The weaker spot was advisory, where transactional markets remained constrained by macroeconomic conditions. In plain English, fewer big deals and a less favourable mix of work held back margins. That is the main reason group adjusted EBITDA margin slipped to 19.8% from 20.6%.
Even so, there were some green shoots. Deal advisory activity improved, forensic services grew, and management expects margins to improve as transactional markets normalise and recent senior hires become more productive.
This is where the results become a bit more mixed. Free cash flow fell to £14.1 million from £19.4 million, and the company moved from £0.9 million of net cash to £1.0 million of net debt.
That is not a red flag on its own, but it does deserve attention. The fall was driven by working capital movements, especially in restructuring, plus more normal tax payments. Working capital is basically the cash tied up in receivables and work done but not yet paid for.

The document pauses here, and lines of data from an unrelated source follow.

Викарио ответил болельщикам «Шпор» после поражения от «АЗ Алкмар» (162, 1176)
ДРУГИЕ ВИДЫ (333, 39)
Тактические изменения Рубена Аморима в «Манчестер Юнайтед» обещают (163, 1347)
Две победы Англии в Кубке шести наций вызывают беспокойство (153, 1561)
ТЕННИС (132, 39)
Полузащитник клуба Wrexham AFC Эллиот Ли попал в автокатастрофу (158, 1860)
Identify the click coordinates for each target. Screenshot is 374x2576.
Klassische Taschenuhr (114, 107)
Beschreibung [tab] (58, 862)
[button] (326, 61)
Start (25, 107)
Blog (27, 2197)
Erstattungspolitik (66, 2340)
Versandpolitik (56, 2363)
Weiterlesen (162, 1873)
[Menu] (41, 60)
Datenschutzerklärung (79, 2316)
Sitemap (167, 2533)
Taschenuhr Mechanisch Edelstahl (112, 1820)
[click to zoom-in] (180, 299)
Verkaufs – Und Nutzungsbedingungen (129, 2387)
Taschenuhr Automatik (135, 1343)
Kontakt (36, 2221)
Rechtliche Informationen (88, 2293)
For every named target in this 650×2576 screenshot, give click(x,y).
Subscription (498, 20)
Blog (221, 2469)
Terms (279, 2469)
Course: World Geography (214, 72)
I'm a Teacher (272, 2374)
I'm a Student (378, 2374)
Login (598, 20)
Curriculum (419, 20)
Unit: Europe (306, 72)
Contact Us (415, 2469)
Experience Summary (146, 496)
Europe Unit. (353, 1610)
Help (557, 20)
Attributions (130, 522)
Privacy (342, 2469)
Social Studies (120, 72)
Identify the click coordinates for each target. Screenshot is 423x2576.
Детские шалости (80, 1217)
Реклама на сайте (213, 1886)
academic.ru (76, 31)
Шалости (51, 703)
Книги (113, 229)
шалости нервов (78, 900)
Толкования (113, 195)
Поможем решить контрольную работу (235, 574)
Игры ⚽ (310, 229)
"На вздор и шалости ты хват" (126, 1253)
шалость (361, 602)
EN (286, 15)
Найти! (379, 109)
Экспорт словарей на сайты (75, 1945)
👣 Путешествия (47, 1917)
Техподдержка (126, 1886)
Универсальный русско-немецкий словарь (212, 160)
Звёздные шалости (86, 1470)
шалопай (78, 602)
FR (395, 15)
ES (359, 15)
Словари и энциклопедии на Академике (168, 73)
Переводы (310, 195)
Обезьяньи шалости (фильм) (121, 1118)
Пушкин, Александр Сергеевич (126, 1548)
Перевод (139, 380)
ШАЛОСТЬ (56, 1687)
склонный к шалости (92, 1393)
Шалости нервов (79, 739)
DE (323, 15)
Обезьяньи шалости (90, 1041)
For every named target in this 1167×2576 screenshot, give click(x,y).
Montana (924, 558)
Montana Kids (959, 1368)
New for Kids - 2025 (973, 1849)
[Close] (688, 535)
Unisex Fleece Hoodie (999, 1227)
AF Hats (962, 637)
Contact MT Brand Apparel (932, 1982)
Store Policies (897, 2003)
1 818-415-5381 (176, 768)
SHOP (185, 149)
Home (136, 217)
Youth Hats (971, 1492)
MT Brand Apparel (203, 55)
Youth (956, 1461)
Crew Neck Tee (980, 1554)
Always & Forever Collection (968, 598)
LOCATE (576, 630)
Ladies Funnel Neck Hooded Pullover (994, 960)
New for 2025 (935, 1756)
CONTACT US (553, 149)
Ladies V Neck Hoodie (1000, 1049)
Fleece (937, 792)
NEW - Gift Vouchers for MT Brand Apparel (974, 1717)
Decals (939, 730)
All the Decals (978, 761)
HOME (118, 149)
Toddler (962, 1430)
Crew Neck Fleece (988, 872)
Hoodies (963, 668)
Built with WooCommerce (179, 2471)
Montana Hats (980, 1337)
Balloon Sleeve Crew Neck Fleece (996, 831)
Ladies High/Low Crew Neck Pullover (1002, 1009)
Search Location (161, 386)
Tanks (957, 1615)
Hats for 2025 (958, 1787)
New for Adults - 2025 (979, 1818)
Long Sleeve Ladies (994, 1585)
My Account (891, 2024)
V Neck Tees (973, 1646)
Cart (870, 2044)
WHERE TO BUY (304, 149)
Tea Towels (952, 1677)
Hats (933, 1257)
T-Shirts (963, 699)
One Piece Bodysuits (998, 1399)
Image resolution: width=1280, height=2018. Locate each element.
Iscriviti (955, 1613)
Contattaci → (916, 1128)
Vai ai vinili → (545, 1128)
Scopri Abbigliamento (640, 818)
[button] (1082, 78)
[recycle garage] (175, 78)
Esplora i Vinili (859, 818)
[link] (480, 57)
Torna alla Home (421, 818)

BTG’s lock-up increased to 4.5 months from 4.1 months. That means cash is taking a bit longer to come through the system. Again, not unusual in larger and more complex assignments, but investors should keep an eye on it.
The balance sheet still looks sound enough. BTG had £6.0 million of cash, £7.0 million drawn under its credit facility, and a £25 million committed revolving credit facility with an extra £10 million accordion facility available. The banking covenants were comfortably met.
Management also spent £8.1 million on acquisitions and earn-out payments, £1.2 million on share buybacks, and £6.9 million on dividends. So the move into net debt was at least driven by deliberate capital allocation rather than weak trading.
The proposed total dividend rises 7% to 4.6p, marking nine consecutive years of growth. That is a strong signal from the board. Companies do not usually keep lifting dividends unless they feel reasonably comfortable about future earnings and cash generation.
For the new financial year, BTG expects to deliver further growth in line with expectations. The company says market expectations for FY27 are revenue of £176.8 million to £180.0 million and adjusted profit before tax of £26.0 million to £26.9 million.
That outlook looks sensible rather than overexcited. There is still macroeconomic uncertainty, which should continue to support restructuring demand but may keep transactional activity patchy. In other words, the defensive side of the business is doing the hard graft while the more cyclical side waits for better conditions.
My take is that this is a good update with only a few manageable blemishes. The cash flow was softer and margins dipped, but neither point looks alarming in the context of acquisitions, investment in senior hires, and stronger restructuring activity that can naturally tie up more working capital.
If BTG can keep growing organically, improve advisory margins when transactional markets recover, and stay disciplined on acquisitions, the £200 million revenue target starts to look realistic rather than promotional. That is why this RNS matters. It shows a company still moving forward, even when parts of the market are not exactly rolling out the red carpet.